A week ago, Carville reacted angrily to the former Clinton energy secretary and UN ambassador's defection to the Obama camp. Calling Richardson's endorsement of Barack Obama an "act of betrayal," Carville got biblical:
"Mr. Richardson's endorsement came right around the anniversary of the day when Judas sold out for 30 pieces of silver, so I think the timing is appropriate, if ironic."
Today, Carville took to the pages of the Washington Post with a double mission. First, Carville in the wake of the Samantha Powers/Geraldine Ferraro dust-ups wanted to offer a lesson in political desensitivity training:
"I decried the political environment in which, by whining about every little barb, candidates seem to be trying to win the election through a war of staff-resignation attrition."

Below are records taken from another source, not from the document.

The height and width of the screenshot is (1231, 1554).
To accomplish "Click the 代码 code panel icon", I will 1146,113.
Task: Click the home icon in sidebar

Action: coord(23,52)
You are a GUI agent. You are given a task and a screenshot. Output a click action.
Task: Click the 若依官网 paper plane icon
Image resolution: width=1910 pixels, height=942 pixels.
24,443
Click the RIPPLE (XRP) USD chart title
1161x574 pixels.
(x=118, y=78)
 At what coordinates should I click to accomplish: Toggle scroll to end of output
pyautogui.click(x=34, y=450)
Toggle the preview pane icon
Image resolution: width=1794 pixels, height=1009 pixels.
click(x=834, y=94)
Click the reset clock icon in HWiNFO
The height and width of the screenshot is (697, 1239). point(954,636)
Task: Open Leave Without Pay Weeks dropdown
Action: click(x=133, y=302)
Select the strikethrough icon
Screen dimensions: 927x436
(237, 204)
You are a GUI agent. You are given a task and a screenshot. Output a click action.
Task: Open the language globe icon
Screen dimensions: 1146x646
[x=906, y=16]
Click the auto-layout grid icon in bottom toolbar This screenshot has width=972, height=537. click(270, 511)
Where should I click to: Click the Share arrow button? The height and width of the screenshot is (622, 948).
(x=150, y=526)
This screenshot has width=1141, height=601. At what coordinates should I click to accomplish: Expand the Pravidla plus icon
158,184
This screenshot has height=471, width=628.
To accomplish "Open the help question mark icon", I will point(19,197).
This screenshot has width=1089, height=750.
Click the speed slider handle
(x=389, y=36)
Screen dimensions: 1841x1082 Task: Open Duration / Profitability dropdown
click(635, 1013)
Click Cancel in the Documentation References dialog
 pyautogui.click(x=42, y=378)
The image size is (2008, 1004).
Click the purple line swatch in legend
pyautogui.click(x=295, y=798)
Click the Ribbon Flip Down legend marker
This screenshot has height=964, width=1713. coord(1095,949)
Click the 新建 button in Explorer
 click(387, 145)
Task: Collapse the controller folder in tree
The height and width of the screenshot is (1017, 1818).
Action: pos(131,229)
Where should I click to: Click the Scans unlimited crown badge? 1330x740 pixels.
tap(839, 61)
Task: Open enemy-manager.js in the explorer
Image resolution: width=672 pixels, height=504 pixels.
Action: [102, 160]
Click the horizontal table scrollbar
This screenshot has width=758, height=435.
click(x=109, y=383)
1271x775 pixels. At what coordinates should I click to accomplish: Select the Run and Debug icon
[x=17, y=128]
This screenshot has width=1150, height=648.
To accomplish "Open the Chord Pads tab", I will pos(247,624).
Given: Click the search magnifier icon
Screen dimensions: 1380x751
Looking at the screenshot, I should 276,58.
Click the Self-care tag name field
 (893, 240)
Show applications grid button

So he chose to accomplish his second goal, making an example of Richardson, " by demonstrating what constitutes a real insult."
But in defending his Richardson-as-Judas slur, James Carville offered a standard of political morality that could have come right out of the mouth of Karl Rove:
"I believe that loyalty is a cardinal virtue. Nowhere in the world is loyalty so little revered and tittle-tattle so greatly venerated as in Washington. I was a little-known political consultant until Bill Clinton made me. When he came upon hard times, I felt it my duty -- whatever my personal misgivings -- to stick by him. At the very least, I would have stayed silent. And maybe that's my problem with what Bill Richardson did. Silence on his part would have spoken loudly enough...
...If Richardson was going to turn on the Clintons the way he did, I see no problem in saying what I said. Because if loyalty is one virtue, another is straight talk. And if Democrats can't handle that, they're going to have a hard time handling a Republican nominee who is seeking the presidency with that as his slogan."
Absolute, unswerving fealty to the President is the defining trademark of the Bush administration. Just ask any of the former Bush White officials who felt the wrath of Rove and the Republican amen corner in response to their supposed transgressions of disloyalty.
When former Treasury Secretary Paul O'Neill revealed that President Bush sought war with Iraq well before the 9/11 attacks, he too was labeled a Judas and found himself the subject of an investigation. When counterterrorism czar Richard Clarke highlighted the Bush team's feeble preparation for the Al Qaeda threat, he was called "that little fop" and much worse. As for General Eric Shinseki, who presciently told Congress that the occupation of Iraq would require "something on the order of several hundred thousand soldiers," he was simply forced into retirement.
The flip-side, of course, is the politics of payback the Bushies use to seek vengeance against those disloyal few who reveal the administration's secrets and criminal wrongdoing. Convicted felon Scooter Libby was lauded a hero for outing covert CIA operative Valerie Plame. (Fox News' John Gibson raged about an anti-Bush cabal at the CIA" and announced " I'm the guy who said a long, long time ago that whoever outed Valerie Plame should get a medal. And if it was Karl Rove, I'd pin it on him myself.") In December, failed Bush Labor nominee Linda Chavez, too, wanted to pin a medal, this time on Jose Rodriguez, then-head of the CIA's clandestine service, for his destruction of the CIA interrogation videotapes. Meanwhile, the Bush White House and its right-wing allies seek to prosecute the whistle-blowers who shone a spotlight on the administration's illegal NSA warrantless wiretapping scheme.
No doubt, Governor Richardson handled his endorsement of Barack Obama clumsily. His apparent refusal to return phone calls from President Clinton also suggests a lack of courage under fire.
Regardless, in the pantheon of political virtues, several qualities rate above loyalty. Concern for the national interest, fidelity to the Constitution and the law, honesty and integrity and fundamentally, doing what one believes is right (and legal!) for the American people all trump loyalty to the Supreme Leader.
Sadly, in his denunciation of Bill Richardson's disloyalty to Hillary and Bill Clinton, James Carville sounds like any of the sycophants of George W. Bush. As Dana Perino aptly said last year, "Once a Bushie, always a Bushie."
Please make it stop!
If the Republican operative, James Carville (code name Jammies), isn’t careful, he may blow his cover.
James, politics is nothing if not fickle. You know that. This bluster of yours is about nothing significant. Anyone in the process of electoral politics can change their mind. The reason you're all puffed-up is the fact that your candidates are losing.